SUPPLIED DATA below:

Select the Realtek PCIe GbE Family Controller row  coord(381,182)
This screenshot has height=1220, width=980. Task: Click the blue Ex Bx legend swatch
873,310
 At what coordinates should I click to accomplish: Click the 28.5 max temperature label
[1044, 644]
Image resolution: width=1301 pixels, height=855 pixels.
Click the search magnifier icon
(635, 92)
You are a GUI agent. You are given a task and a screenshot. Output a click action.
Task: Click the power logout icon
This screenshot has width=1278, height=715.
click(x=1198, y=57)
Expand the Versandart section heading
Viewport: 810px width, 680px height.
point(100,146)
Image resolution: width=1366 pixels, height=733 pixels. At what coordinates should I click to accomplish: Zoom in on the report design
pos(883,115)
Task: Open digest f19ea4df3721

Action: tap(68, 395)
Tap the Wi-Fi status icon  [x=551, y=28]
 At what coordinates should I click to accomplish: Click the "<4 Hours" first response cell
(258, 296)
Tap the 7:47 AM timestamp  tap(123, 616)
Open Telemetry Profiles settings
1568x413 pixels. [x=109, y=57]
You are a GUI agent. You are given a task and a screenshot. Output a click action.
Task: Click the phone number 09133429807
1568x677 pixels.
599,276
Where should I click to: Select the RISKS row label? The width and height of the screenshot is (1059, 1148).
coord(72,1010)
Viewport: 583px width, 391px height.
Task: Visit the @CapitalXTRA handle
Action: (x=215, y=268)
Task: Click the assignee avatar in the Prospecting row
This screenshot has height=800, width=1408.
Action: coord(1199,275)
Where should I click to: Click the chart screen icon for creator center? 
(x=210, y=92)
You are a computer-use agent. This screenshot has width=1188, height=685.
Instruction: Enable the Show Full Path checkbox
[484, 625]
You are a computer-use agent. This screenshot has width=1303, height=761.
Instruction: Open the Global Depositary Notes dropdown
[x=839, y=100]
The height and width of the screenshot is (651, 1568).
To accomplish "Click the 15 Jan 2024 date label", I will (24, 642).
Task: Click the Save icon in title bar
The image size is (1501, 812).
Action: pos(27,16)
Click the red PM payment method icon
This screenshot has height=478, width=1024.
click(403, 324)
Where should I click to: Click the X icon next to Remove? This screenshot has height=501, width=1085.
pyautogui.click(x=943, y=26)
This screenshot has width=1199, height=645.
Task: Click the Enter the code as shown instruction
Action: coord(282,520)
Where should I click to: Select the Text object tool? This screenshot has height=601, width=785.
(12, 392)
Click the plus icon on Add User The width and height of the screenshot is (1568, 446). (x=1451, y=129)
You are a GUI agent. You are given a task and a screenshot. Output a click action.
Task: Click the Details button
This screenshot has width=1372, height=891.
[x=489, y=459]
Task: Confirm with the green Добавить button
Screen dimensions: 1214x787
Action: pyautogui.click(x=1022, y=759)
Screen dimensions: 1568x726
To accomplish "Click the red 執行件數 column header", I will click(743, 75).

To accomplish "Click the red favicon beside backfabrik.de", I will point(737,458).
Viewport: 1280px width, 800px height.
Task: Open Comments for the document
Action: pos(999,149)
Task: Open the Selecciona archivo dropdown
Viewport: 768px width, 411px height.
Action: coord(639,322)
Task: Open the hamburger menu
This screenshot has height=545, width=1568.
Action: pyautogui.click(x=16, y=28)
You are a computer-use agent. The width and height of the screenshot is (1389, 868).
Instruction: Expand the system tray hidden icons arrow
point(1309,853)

End of SUPPLIED DATA.

**TASK STATEMENT**
I'd like the records returned exactly as they were written, please.

**EXERCISE OUTPUT**
Select the Realtek PCIe GbE Family Controller row  coord(381,182)
This screenshot has height=1220, width=980. Task: Click the blue Ex Bx legend swatch
873,310
 At what coordinates should I click to accomplish: Click the 28.5 max temperature label
[1044, 644]
Image resolution: width=1301 pixels, height=855 pixels.
Click the search magnifier icon
(635, 92)
You are a GUI agent. You are given a task and a screenshot. Output a click action.
Task: Click the power logout icon
This screenshot has width=1278, height=715.
click(x=1198, y=57)
Expand the Versandart section heading
Viewport: 810px width, 680px height.
point(100,146)
Image resolution: width=1366 pixels, height=733 pixels. At what coordinates should I click to accomplish: Zoom in on the report design
pos(883,115)
Task: Open digest f19ea4df3721

Action: tap(68, 395)
Tap the Wi-Fi status icon  [x=551, y=28]
 At what coordinates should I click to accomplish: Click the "<4 Hours" first response cell
(258, 296)
Tap the 7:47 AM timestamp  tap(123, 616)
Open Telemetry Profiles settings
1568x413 pixels. [x=109, y=57]
You are a GUI agent. You are given a task and a screenshot. Output a click action.
Task: Click the phone number 09133429807
1568x677 pixels.
599,276
Where should I click to: Select the RISKS row label? The width and height of the screenshot is (1059, 1148).
coord(72,1010)
Viewport: 583px width, 391px height.
Task: Visit the @CapitalXTRA handle
Action: (x=215, y=268)
Task: Click the assignee avatar in the Prospecting row
This screenshot has height=800, width=1408.
Action: coord(1199,275)
Where should I click to: Click the chart screen icon for creator center? 
(x=210, y=92)
You are a computer-use agent. This screenshot has width=1188, height=685.
Instruction: Enable the Show Full Path checkbox
[484, 625]
You are a computer-use agent. This screenshot has width=1303, height=761.
Instruction: Open the Global Depositary Notes dropdown
[x=839, y=100]
The height and width of the screenshot is (651, 1568).
To accomplish "Click the 15 Jan 2024 date label", I will (24, 642).
Task: Click the Save icon in title bar
The image size is (1501, 812).
Action: pos(27,16)
Click the red PM payment method icon
This screenshot has height=478, width=1024.
click(403, 324)
Where should I click to: Click the X icon next to Remove? This screenshot has height=501, width=1085.
pyautogui.click(x=943, y=26)
This screenshot has width=1199, height=645.
Task: Click the Enter the code as shown instruction
Action: coord(282,520)
Where should I click to: Select the Text object tool? This screenshot has height=601, width=785.
(12, 392)
Click the plus icon on Add User The width and height of the screenshot is (1568, 446). (x=1451, y=129)
You are a GUI agent. You are given a task and a screenshot. Output a click action.
Task: Click the Details button
This screenshot has width=1372, height=891.
[x=489, y=459]
Task: Confirm with the green Добавить button
Screen dimensions: 1214x787
Action: pyautogui.click(x=1022, y=759)
Screen dimensions: 1568x726
To accomplish "Click the red 執行件數 column header", I will click(743, 75).

To accomplish "Click the red favicon beside backfabrik.de", I will point(737,458).
Viewport: 1280px width, 800px height.
Task: Open Comments for the document
Action: pos(999,149)
Task: Open the Selecciona archivo dropdown
Viewport: 768px width, 411px height.
Action: coord(639,322)
Task: Open the hamburger menu
This screenshot has height=545, width=1568.
Action: pyautogui.click(x=16, y=28)
You are a computer-use agent. The width and height of the screenshot is (1389, 868).
Instruction: Expand the system tray hidden icons arrow
point(1309,853)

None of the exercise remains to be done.